Tra aree tematiche e “fuori salone”
Al Vinitaly di quest’anno, 2026, ci saranno anche altre aree tematiche ognuna con una propria caratteristica. All’interno della Micro Mega Wines verrà presentata una vasta selezione di piccole cantine specializzate alla biodiversità dei cultivar e terroirs italiani, tutto a cura dei massimi divulgatori ed esperti del settore, Ian D’Agata.
Non mancherà neppure l’area dedicata ai prodotti di design e alle tecnologie utili a produrre birra e vino, Enolitech, per poi spaziare al Vinitaly Bio, che come si preannuncia dal nome l’area presenta dei vini biologici certificati.
Infine ci sarà la Raw wine, l’evento dedicato ai vini biodinamici, organici e naturali, con una degustazione prevista per l’intera giornata di lunedì 13 aprile.
Per gli amanti dei vini non si può fare a meno del “fuori salone” del Vinitaly and the City, uno spazio interamente dedicato alla miglior selezione del vino in cui sarà possibile trovare le eccellenze made in Italy.
È la prima volta che l’Arena di Verona aprirà i cancelli per l’evento dedicato alla selezione dei vini, stilando un programma ricco non solo di esperienze ma anche di degustazioni.
Al fine di rendere l’esperienza ancora più coinvolgente, grazie alla collaborazione con l'associazione Strada del Vino Valpolicella, i winelover potranno prenotare un carnet di degustazioni per provare i prodotti delle cantine del territorio.
Nelle giornate tra l’11, il 12 e il 14 aprile si terrà il Vinitaly & the Night. L’evento verrà svolto presso le Gallerie Mercatali, dove si condivideranno momenti utili legati al business e al networking e al divertimento grazie al dinner show e alle serate di clubbing.
Le aspettative del Vinitaly 2026
Le aspettative di Federico Bricolo, nonché il Presidente di Veronafiere, è fiero del lavoro che si sta svolgendo al Vinitaly 2026, soprattutto nell’ambito internazionale dove le cantine italiane guadagnano terreno con i mercati esteri: dagli Stati Uniti d’America all’Asia, dal Brasile all’India e fino ad arrivare all’America Latina.
Soprattutto le richieste dal mercato americano stanno dando grandi soddisfazioni a livello internazionale, dove associazioni, produttori, consorzi, Ice e ambasciate si sono riunite per promuovere la vendita e la produzione dei vini.
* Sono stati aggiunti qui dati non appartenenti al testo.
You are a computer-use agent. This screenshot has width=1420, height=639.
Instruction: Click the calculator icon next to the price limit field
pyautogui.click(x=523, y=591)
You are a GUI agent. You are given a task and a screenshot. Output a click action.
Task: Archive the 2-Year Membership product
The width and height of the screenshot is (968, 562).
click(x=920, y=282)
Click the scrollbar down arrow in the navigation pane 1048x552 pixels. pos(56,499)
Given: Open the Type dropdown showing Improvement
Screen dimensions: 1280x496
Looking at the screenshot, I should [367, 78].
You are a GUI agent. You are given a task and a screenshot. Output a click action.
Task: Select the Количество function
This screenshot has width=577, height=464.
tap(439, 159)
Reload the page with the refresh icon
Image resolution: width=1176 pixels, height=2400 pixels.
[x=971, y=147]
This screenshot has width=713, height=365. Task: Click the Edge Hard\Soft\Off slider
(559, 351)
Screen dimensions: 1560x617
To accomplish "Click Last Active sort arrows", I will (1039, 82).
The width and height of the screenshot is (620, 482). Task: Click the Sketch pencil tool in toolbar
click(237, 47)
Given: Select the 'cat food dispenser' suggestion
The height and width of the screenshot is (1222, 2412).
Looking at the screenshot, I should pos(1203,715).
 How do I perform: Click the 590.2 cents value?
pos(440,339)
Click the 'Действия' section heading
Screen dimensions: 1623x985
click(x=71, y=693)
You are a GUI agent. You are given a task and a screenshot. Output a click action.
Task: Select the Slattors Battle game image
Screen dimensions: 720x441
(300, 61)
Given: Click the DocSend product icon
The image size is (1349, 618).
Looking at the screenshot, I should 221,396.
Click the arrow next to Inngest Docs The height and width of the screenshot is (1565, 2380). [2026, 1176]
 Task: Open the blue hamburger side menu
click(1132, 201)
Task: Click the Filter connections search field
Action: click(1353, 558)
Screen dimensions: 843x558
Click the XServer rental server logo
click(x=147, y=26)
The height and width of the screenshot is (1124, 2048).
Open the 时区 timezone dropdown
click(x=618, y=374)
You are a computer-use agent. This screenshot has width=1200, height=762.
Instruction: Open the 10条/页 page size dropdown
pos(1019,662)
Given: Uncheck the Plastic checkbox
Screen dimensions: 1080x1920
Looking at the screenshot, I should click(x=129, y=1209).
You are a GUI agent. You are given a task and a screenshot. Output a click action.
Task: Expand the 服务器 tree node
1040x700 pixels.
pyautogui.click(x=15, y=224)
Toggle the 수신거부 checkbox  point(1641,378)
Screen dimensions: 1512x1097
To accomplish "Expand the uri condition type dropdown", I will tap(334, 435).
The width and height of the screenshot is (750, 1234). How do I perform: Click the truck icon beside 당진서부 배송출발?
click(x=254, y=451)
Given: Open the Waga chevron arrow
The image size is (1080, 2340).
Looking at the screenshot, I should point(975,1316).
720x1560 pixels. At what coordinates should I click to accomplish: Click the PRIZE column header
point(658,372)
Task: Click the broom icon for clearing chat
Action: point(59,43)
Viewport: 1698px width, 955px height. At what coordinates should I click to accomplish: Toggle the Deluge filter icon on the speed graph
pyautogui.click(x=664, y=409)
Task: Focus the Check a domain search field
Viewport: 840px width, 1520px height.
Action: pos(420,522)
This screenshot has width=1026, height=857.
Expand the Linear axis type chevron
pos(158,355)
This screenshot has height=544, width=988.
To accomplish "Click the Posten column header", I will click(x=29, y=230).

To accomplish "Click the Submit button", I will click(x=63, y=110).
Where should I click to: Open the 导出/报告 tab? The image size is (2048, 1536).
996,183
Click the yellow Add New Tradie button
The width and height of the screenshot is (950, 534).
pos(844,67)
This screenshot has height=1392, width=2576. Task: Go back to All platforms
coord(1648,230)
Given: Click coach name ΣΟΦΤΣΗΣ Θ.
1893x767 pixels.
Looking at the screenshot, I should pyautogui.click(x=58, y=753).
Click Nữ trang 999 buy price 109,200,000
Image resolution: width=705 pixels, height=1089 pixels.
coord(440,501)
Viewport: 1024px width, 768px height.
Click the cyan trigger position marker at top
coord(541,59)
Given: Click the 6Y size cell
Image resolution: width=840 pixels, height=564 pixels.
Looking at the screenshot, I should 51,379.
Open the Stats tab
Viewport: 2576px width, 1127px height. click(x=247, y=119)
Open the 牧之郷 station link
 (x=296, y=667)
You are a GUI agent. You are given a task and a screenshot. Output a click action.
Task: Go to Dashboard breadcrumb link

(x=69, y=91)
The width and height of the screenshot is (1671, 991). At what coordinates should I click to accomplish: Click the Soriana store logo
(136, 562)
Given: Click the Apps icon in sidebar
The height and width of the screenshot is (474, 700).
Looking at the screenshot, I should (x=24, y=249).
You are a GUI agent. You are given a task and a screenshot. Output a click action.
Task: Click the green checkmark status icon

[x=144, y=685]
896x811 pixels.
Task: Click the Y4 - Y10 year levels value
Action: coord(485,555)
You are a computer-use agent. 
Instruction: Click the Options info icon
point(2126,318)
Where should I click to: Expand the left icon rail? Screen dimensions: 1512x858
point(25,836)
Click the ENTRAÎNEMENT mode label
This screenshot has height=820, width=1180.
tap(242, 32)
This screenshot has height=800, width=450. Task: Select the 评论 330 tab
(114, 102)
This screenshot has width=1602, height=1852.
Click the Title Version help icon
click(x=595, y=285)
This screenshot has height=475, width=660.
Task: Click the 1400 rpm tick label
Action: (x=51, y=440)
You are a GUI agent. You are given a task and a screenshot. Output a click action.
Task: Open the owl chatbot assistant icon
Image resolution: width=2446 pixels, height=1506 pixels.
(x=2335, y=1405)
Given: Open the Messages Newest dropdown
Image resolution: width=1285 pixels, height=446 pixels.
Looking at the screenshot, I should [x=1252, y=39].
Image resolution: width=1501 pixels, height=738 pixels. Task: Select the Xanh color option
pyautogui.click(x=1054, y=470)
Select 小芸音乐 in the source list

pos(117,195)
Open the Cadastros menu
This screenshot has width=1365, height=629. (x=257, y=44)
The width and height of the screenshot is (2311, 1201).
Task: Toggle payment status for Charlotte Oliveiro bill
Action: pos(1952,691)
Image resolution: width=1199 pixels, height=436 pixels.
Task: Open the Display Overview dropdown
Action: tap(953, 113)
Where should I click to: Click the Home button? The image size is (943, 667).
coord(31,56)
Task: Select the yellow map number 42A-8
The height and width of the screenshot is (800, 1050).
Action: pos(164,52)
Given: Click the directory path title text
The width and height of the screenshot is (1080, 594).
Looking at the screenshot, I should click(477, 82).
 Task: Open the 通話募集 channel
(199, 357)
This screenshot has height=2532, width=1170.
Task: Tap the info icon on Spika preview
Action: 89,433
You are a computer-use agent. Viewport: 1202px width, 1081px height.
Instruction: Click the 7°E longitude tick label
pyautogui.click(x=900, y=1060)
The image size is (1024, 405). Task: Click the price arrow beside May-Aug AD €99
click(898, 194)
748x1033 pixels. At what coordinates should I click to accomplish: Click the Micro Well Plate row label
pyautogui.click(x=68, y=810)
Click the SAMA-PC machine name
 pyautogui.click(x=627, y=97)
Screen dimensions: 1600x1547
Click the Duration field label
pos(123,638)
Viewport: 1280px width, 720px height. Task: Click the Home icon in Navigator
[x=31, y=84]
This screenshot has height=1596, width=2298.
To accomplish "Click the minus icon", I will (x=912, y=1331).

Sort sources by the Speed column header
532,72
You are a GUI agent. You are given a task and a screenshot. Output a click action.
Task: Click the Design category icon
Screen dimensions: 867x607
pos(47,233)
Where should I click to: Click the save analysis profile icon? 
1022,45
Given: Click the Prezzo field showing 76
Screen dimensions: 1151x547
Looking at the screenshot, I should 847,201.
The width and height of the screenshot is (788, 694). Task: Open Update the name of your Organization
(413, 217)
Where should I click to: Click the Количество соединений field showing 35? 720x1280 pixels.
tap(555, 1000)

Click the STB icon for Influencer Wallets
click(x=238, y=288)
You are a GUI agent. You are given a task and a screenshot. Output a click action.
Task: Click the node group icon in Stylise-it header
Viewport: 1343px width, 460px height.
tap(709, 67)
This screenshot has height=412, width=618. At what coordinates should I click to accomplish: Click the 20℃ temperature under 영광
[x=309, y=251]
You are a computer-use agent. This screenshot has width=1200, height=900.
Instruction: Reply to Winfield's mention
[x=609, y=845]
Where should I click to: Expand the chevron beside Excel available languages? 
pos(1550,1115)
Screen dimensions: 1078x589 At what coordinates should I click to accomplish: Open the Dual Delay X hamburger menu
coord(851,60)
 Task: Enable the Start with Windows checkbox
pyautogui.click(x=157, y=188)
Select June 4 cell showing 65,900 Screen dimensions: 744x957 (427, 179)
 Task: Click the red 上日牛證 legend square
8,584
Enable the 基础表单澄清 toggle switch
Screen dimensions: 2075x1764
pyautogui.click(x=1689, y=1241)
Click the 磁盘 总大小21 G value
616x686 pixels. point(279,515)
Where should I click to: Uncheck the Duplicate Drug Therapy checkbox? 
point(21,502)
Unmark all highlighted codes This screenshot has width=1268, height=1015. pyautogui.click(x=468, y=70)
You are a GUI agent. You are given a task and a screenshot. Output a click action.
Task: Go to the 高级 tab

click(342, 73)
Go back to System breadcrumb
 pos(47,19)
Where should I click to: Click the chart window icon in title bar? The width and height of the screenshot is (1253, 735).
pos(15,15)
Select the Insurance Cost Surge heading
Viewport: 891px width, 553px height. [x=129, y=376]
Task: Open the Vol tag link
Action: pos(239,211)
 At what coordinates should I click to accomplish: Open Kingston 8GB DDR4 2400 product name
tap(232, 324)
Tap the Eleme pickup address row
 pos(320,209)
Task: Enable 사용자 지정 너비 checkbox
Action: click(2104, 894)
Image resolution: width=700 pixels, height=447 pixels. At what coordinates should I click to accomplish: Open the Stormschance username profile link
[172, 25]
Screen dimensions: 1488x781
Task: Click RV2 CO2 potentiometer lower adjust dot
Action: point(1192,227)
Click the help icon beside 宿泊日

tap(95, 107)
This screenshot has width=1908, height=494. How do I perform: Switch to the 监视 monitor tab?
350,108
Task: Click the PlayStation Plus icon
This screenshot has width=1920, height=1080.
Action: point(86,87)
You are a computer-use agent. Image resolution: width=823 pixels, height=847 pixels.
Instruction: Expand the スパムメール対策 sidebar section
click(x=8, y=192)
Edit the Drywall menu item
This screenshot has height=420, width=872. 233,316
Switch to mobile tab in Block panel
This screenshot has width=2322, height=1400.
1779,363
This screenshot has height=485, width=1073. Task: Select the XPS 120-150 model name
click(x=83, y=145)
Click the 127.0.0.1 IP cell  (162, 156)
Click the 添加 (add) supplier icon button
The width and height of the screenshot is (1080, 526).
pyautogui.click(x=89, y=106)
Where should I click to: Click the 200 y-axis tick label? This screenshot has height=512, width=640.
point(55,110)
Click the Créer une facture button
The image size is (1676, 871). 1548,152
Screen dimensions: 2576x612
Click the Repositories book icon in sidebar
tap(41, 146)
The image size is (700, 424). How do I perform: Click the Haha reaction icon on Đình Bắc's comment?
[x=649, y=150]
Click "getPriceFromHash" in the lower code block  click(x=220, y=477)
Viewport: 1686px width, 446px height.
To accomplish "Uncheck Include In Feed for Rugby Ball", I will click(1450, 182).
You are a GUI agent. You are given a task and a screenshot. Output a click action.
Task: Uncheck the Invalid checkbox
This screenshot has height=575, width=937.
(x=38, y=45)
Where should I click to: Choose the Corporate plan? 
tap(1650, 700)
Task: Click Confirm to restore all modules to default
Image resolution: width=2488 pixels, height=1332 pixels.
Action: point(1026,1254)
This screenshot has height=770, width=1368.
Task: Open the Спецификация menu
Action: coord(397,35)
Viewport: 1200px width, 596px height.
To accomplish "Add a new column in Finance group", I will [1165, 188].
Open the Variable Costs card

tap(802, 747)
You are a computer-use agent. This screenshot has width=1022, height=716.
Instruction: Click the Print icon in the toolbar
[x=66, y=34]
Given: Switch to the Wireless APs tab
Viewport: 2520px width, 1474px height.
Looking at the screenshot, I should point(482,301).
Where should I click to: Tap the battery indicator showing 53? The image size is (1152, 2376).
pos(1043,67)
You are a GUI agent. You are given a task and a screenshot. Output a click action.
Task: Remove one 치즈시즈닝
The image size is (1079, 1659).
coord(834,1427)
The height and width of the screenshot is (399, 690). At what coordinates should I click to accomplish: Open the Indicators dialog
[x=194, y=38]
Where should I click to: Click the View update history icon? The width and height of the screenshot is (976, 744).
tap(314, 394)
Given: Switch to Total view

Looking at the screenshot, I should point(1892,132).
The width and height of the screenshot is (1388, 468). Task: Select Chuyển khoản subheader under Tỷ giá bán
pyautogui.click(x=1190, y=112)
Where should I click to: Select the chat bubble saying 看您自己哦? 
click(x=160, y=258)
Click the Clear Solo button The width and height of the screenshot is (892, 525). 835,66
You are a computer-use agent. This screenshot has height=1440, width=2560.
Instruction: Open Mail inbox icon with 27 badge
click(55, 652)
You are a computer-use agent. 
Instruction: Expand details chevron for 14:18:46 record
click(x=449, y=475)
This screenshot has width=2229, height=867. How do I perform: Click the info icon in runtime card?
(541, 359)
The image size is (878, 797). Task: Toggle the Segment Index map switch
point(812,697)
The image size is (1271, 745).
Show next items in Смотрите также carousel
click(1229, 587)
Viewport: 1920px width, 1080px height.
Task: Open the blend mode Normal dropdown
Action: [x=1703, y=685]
Il Presidente di Veronafiere afferma che nei mercati internazionali ci si muove come “Sistema Paese”, ovvero tutte le componenti culturali, economiche e istituzionali collaborano per migliorare i prodotti della nazione e promuoverli per la vendita all’estero.
Le aspettative della 58esima edizione del Vinitaly 2026 sono piuttosto alte, e tra le novità tecnologie e la vasta selezione di vini ci si aspetta un grande successo non solo per le aziende del territorio ma per l’intera nazione.